Le président américain, Donald Trump, n’a jamais fait de l’Afrique une priorité diplomatique affichée. Pourtant, loin du désengagement annoncé par certains après la réduction de son aide, Washington réorganise méthodiquement sa présence sur le continent. La doctrine évolue : moins d’intervention directe, davantage de partenariats sécuritaires, de renseignement, d’accès aux marchés et de contrôle des chaînes stratégiques. Le Sahel constitue le premier laboratoire de cette nouvelle approche. Après le départ de ses forces du Niger en 2024, Washington a compris les limites d’une implantation militaire trop visible. L’administration Trump privilégie désormais les États côtiers du golfe de Guinée, notamment le Nigeria, le Ghana, le Sénégal, la Côte d’Ivoire et le Bénin. L’objectif est double : contenir la progression des groupes djihadistes vers le Sud et sécuriser les corridors économiques reliant les zones de production aux ports. Cette stratégie repose sur un principe simple : ne pas nécessairement occuper le terrain pour conserver de l’influence sur celui-ci.

Formation des forces armées, partage du renseignement, surveillance aérienne, satellites, intelligence artificielle et coopération entre états-majors deviennent les nouveaux instruments de puissance. Le Nigeria occupe une place particulière. Sa dimension démographique, énergétique et économique en fait un verrou stratégique du golfe de Guinée. Pour Washington, soutenir Abuja revient à protéger simultanément un marché majeur, des infrastructures énergétiques et une façade maritime essentielle aux échanges mondiaux. Mais derrière la lutte antiterroriste se dessine une bataille beaucoup plus vaste : celle des ressources. Minerais critiques, hydrocarbures, infrastructures portuaires, télécommunications et routes commerciales sont désormais au cœur de la compétition entre Washington et Pékin. La Chine constitue, de fait, le principal facteur de réorientation américaine. Ses entreprises sont présentes dans des dizaines de ports africains et Pékin combine investissements, infrastructures, commerce et financement. Washington redoute particulièrement l’émergence de ports africains susceptibles d’offrir à la marine chinoise des capacités logistiques durables sur l’Atlantique.

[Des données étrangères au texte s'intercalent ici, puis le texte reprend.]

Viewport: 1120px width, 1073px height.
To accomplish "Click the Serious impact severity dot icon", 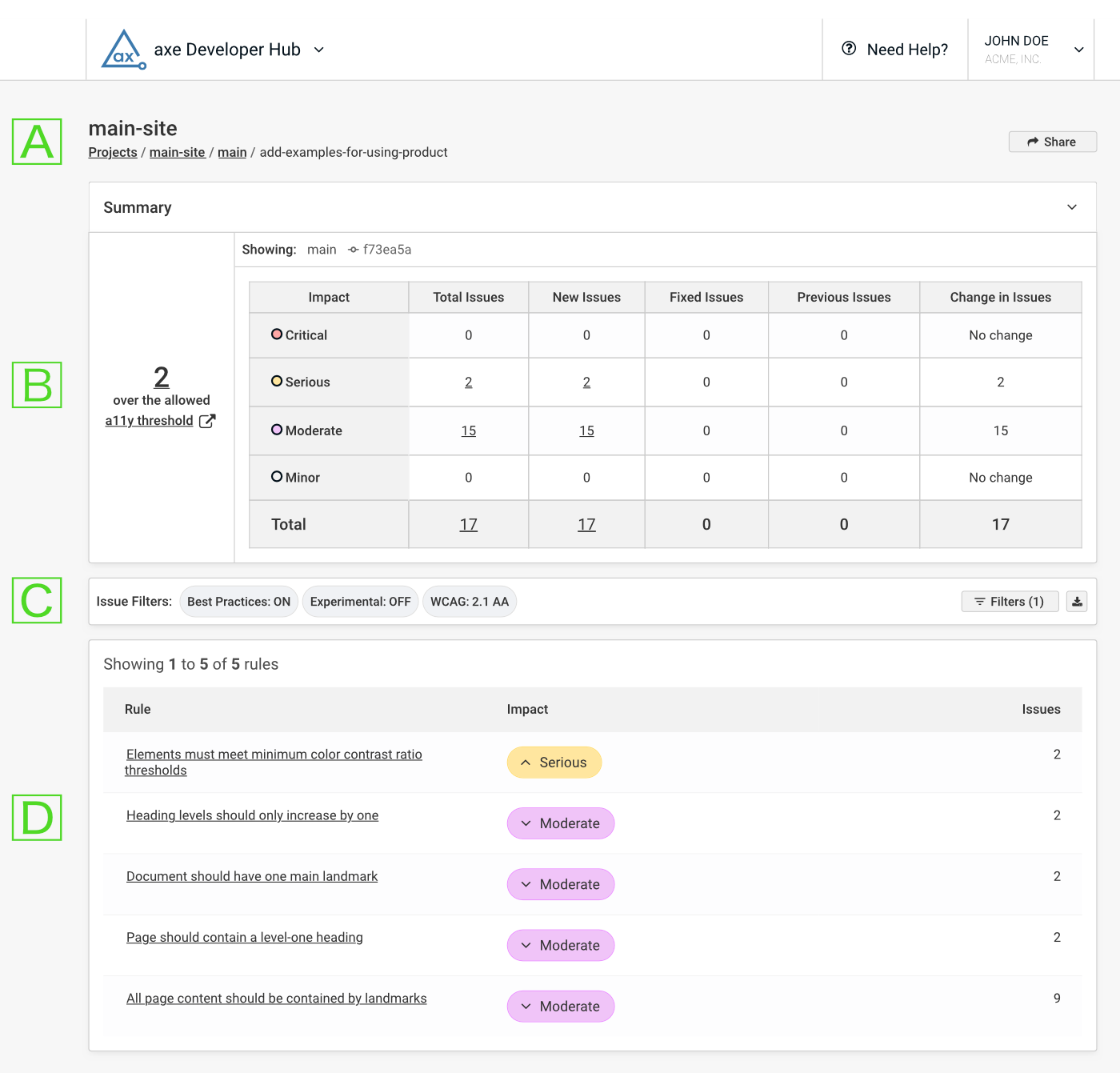I will [277, 382].
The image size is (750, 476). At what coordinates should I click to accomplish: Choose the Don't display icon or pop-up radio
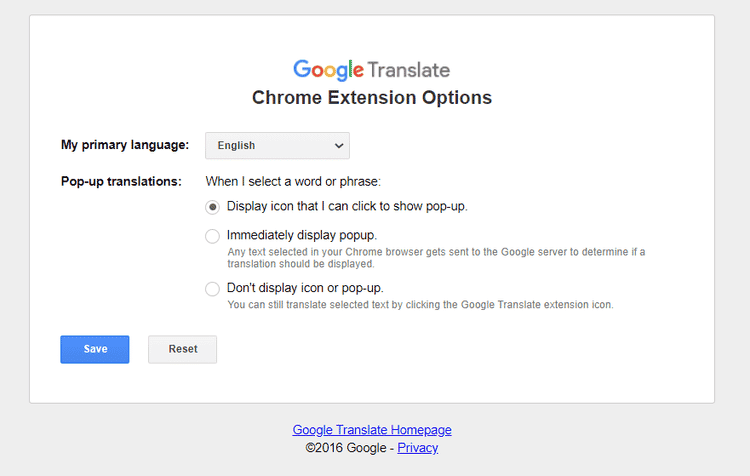(x=212, y=289)
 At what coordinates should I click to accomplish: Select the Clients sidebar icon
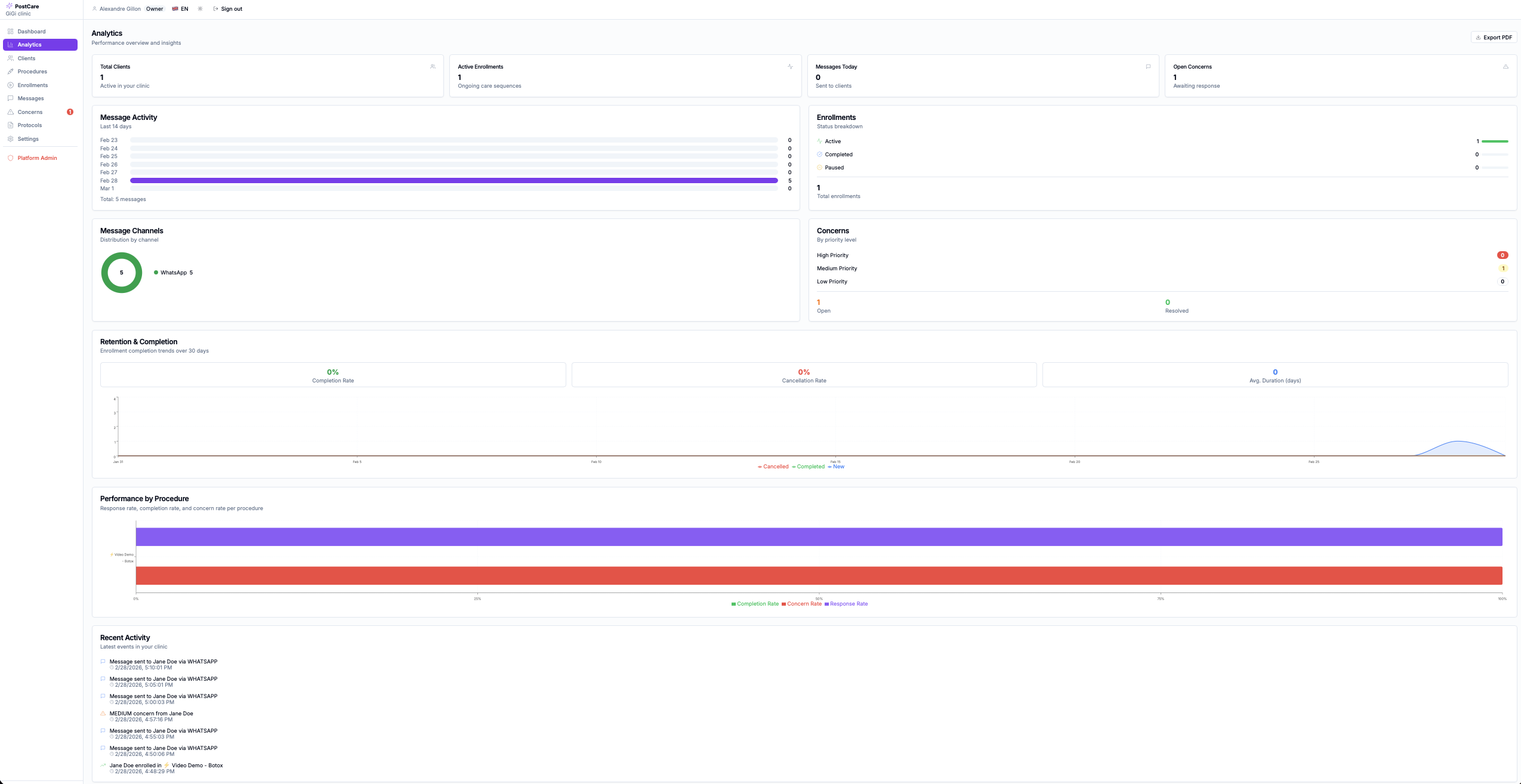[x=11, y=58]

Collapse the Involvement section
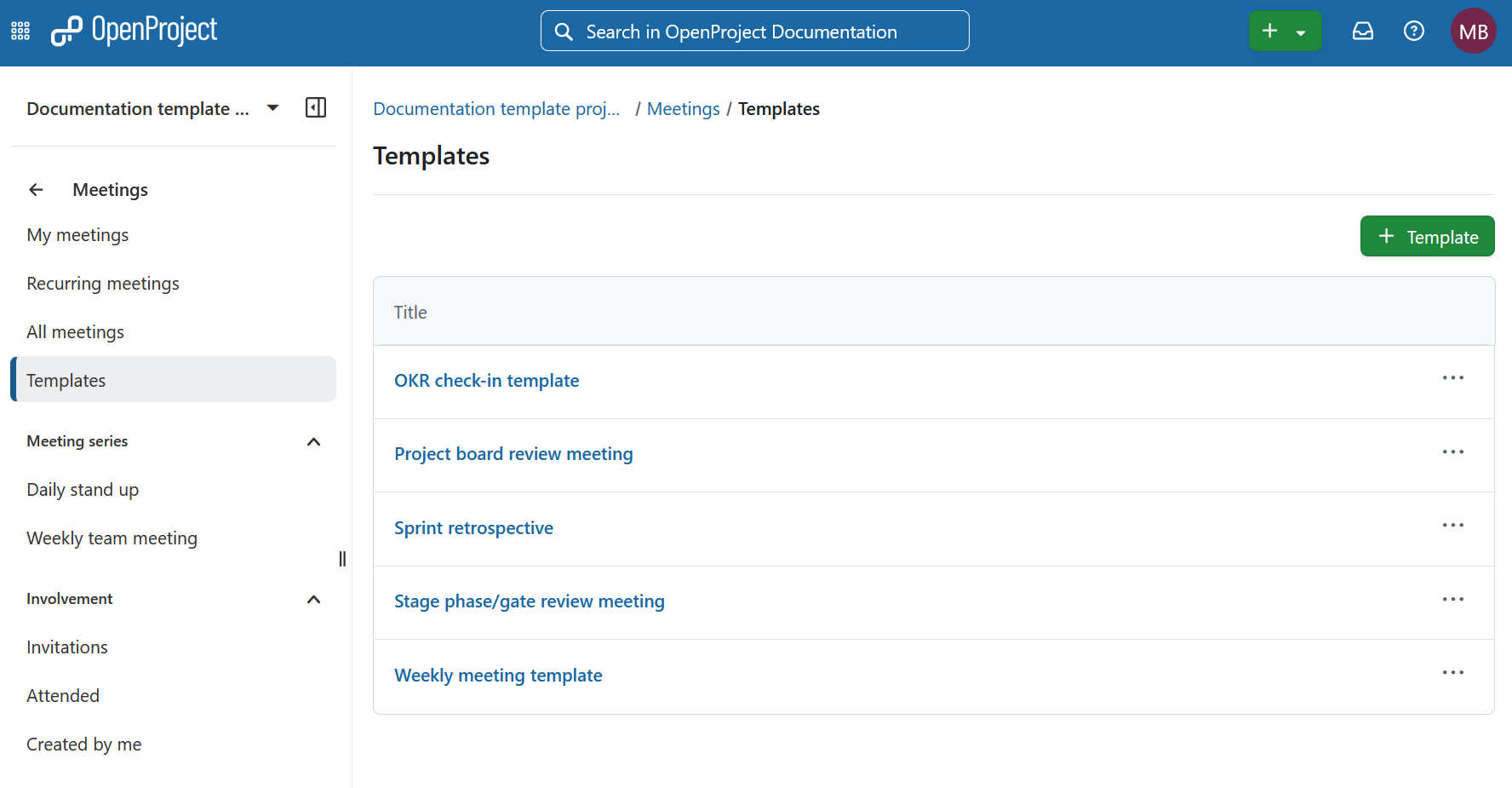[x=313, y=599]
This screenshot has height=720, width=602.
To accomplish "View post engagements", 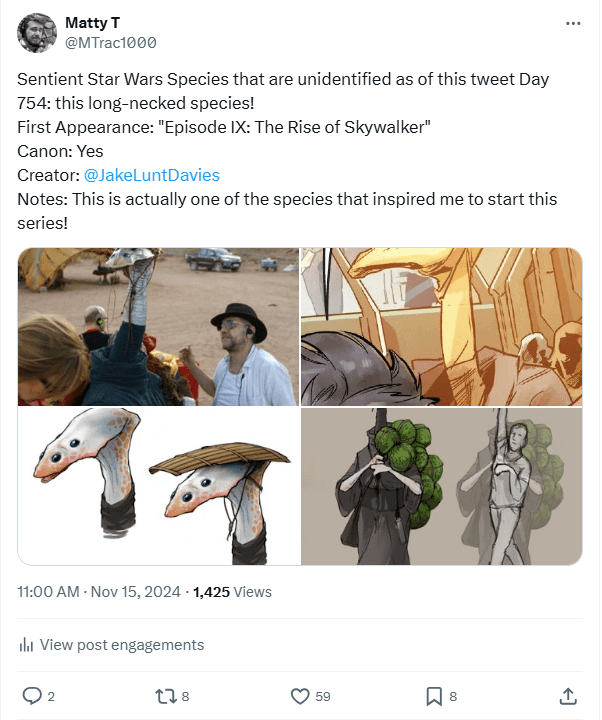I will (x=121, y=645).
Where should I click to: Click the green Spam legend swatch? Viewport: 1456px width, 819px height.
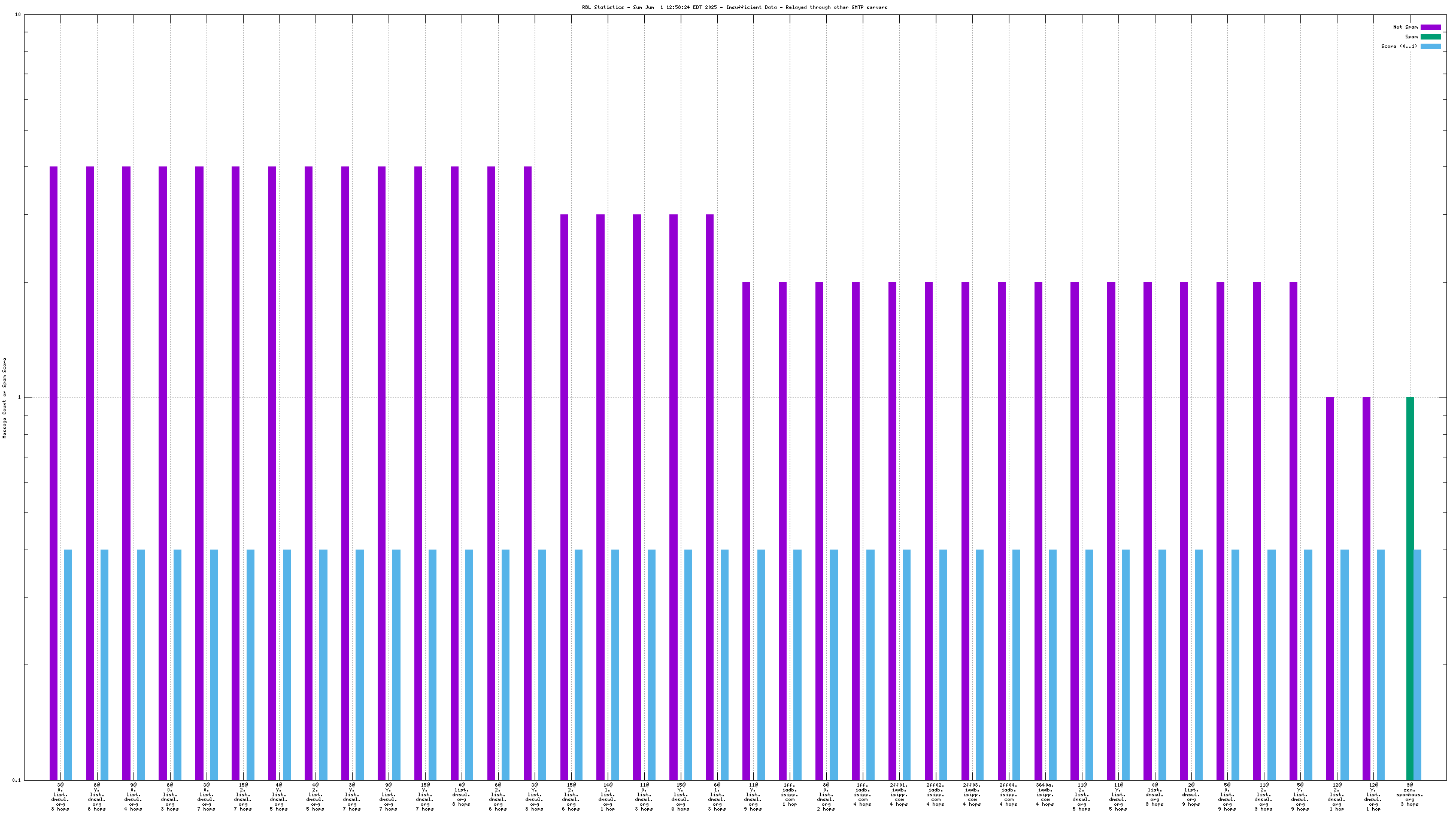click(1430, 37)
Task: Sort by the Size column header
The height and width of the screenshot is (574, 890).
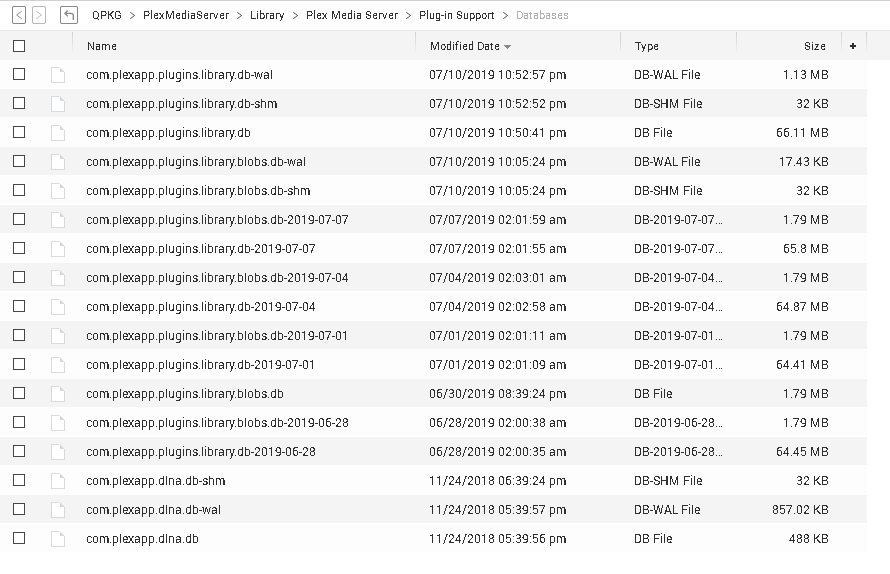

La Russie complète cette pression géopolitique, notamment au Sahel, où elle cherche à capitaliser sur le recul français et occidental. Pour autant, Washington ne renonce pas au dialogue avec l’Alliance des États du Sahel. La tournée de responsables américains au Burkina Faso, au Mali et au Niger montre que les États-Unis cherchent à préserver des canaux de communication, malgré les divergences politiques. Cette nouvelle politique traduit donc moins un retour américain en Afrique qu’une recomposition de sa puissance. Washington veut éviter les erreurs françaises : présence militaire trop lourde, coût politique élevé et dépendance excessive aux régimes partenaires. L’Afrique devient ainsi un espace de compétition mondiale où sécurité, minerais, données, ports, énergie et marchés se confondent. Pour les États africains, l’enjeu est désormais de transformer cette rivalité des puissances en capacité de négociation, plutôt que de redevenir les simples terrains d’affrontement des stratégies étrangères.